De memoria
Carlos Ferreyra
Parodia del espléndido escrito del novelista al que Carlos Arruza despectivamente llamaba Jemin-güey y que tituló ‘Y París era una fiesta’.
Este hombre culmen de la literatura inglesa nos hizo sufrir los horrores de la guerra y nos conmovió hasta las lágrimas con la narración de ‘El viejo y el mar’. Ni es necesario mencionar su nombre.
Segunda Guerra Mundial. Década de los años 40 y Morelia vivía entre el ensueño provinciano y la lejanía de las bestialidades de los contendientes. Valen algunas predicciones: de hecho, la guerra había dado sus últimos estertores, cuando los gringos oportunistas siempre llegaron a levantar los restos y, para aterrorizar al mundo, cometieron el más atroz crimen registrado hasta la fecha en la historia de la humanidad.
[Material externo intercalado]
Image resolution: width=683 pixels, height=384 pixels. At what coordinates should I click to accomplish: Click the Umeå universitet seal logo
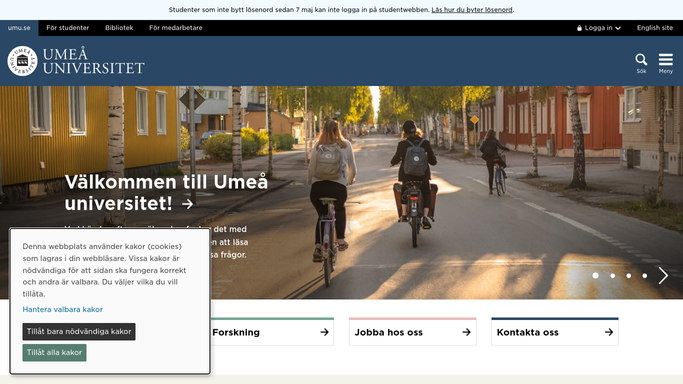click(22, 61)
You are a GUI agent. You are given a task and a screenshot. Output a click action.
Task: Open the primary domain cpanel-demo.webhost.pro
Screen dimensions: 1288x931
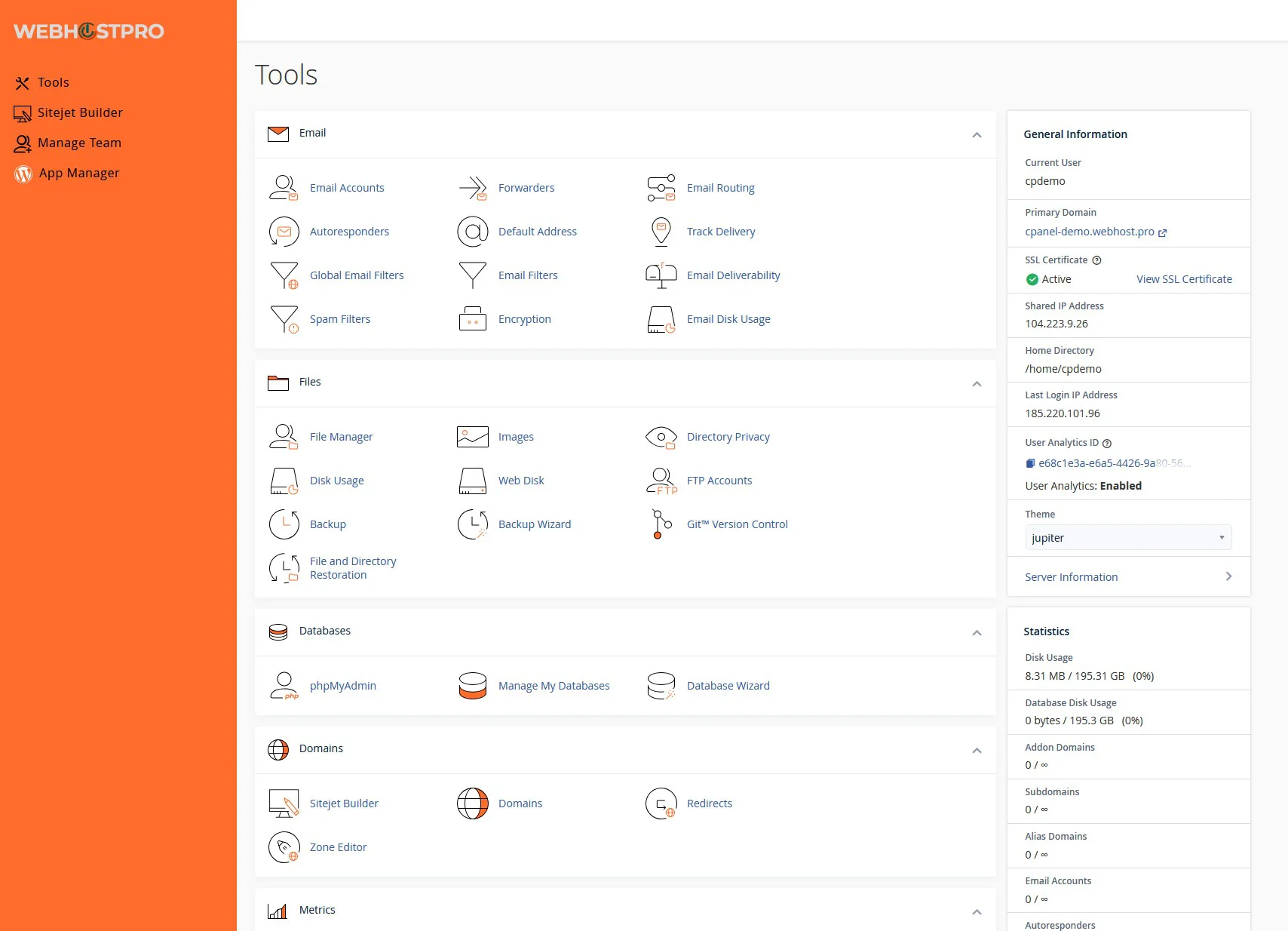coord(1090,232)
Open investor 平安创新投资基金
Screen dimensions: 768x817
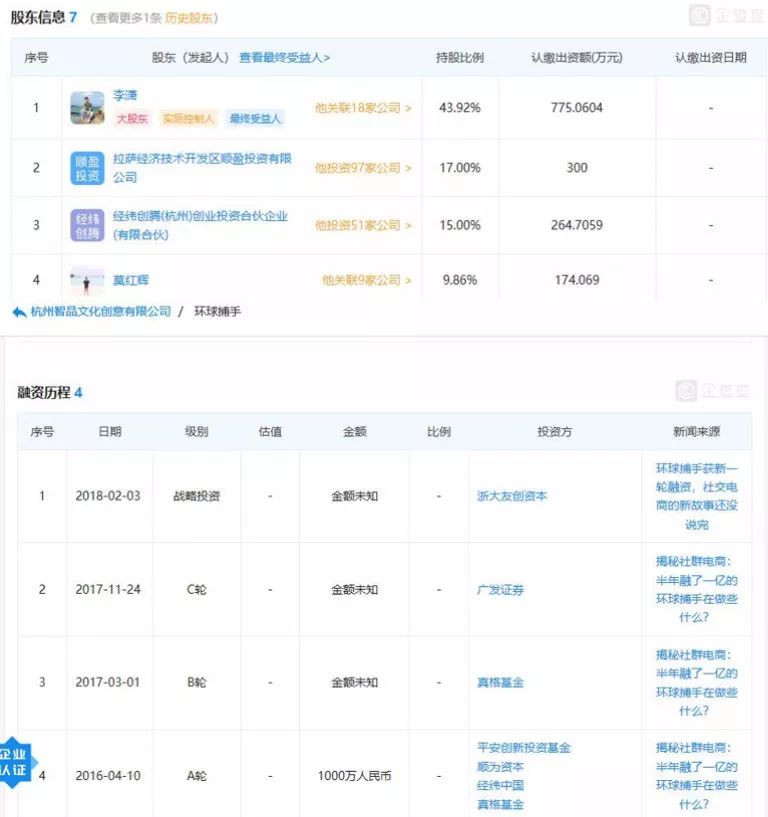point(524,748)
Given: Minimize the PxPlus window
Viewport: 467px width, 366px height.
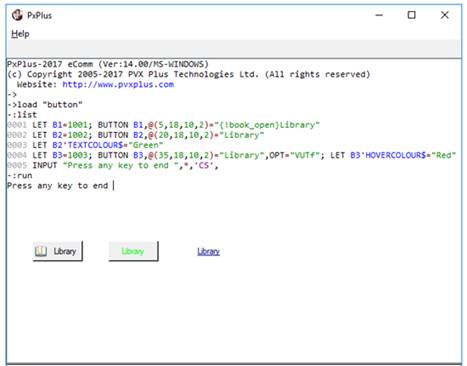Looking at the screenshot, I should point(379,15).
Dos bombas sobre dos ciudades japonesas arrasaron con cientos de miles de vidas y dejaron secuelas dañinas para otros tantos que fueron alcanzados por las radiaciones de las bombas atómicas.
Pero no hay que extrañarnos, porque esta fue una guerra discriminatoria en la que 7 millones de judíos eran personas, seres humanos, y el mundo clamó justicia por su sacrificio; medida distinta a la usada con los 24 millones de soviéticos masacrados en Leningrado y sus alrededores. Nunca se les menciona porque no eran seres humanos, sino simples estadísticas.
En Morelia las opiniones se dividían. Quienes pensaban que apoyando a los nazis recuperaríamos los territorios usurpados y apropiados por Estados Unidos, otros pugnaban con la guía de Lázaro Cárdenas por arribar a un gobierno socialista y la mayoría, creo, vociferaba en público, se persignaba tras las puertas y colocaba la consabida tarjetita en la entrada de su casa, afirmando que ese hogar era católico, apostólico y romano y que no aceptaba publicidad ni protestante ni comunista.
Los cafetines de los portales y más la tradicional cena en los puestos callejeros continuaron sin cambio alguno, salvo las órdenes de no llevar luces encendidas en las noches en los automóviles a los que pegaban papeles negros como pequeñas rendijas para que nosotros, los seres humanos, no nos dejáramos atropellar y también, increíble, la prohibición de fumar al aire libre porque los bombarderos nazis, a miles de metros sobre Morelia, podrían detectar el brillo ocasionado por los viciosos.
Periódicos y revistas difundían casi íntegros los reportajes citados en el frente por imaginarios corresponsales, inventando insólitos hechos heroicos. Ganaban siempre los aliados, claro.
En el cine, la función terminaba después de dos o tres películas con los cortos noticiosos provenientes de los frentes de batalla; ahí no ganaba ni perdía nadie porque no había registro de combates, solo entrevistas con los heroicos y siempre triunfadores guerreros gringos.
Por lo demás, la vida seguía. Los jóvenes universitarios recorrían arriba y abajo la calle Real, hoy Avenida Madero, piropeando a las jovencitas con las que se topaban y haciendo la ronda a señoras de aparentes cascos ligeros.
Jefes militares remanentes de la lucha armada en México lucían sus bien cortadas guerreras pletóricas de medallas, como las luce hoy el titular de defensa, pero aquellos con comprobados hechos de armas.
Las fiestas religiosas siguieron: cohetones, castillos de luces multicolores, muchos antojitos, charanda hasta decir basta y, en la euforia de la fiesta, muchos balazos al aire.
Terminaba la fiesta y a esperar el festejo del día siguiente y a discutir la validez de los anuncios aliados que no concedían un solo triunfo a los miembros del EJE. Y mientras Truman preparaba el bestial asesinato masivo, mientras el almirante Tojo de la Armada Imperial firmaba el armisticio ante la complacencia del emperador Hirohito, quien no se despeinó ni para salir a saludar a los conquistadores.
Pero Morelia era una fiesta y yo, regordete con pantalón corto de peto, en cuclillas en el dintel del expendio familiar frente a San Agustín, ofrecía a los transeúntes ‘boletos para ir a la guerra’, provocando en unos francos desprecio, en otros miradas burlonas y algunos preguntando a cómo los vendía… y Morelia seguía siendo una fiesta.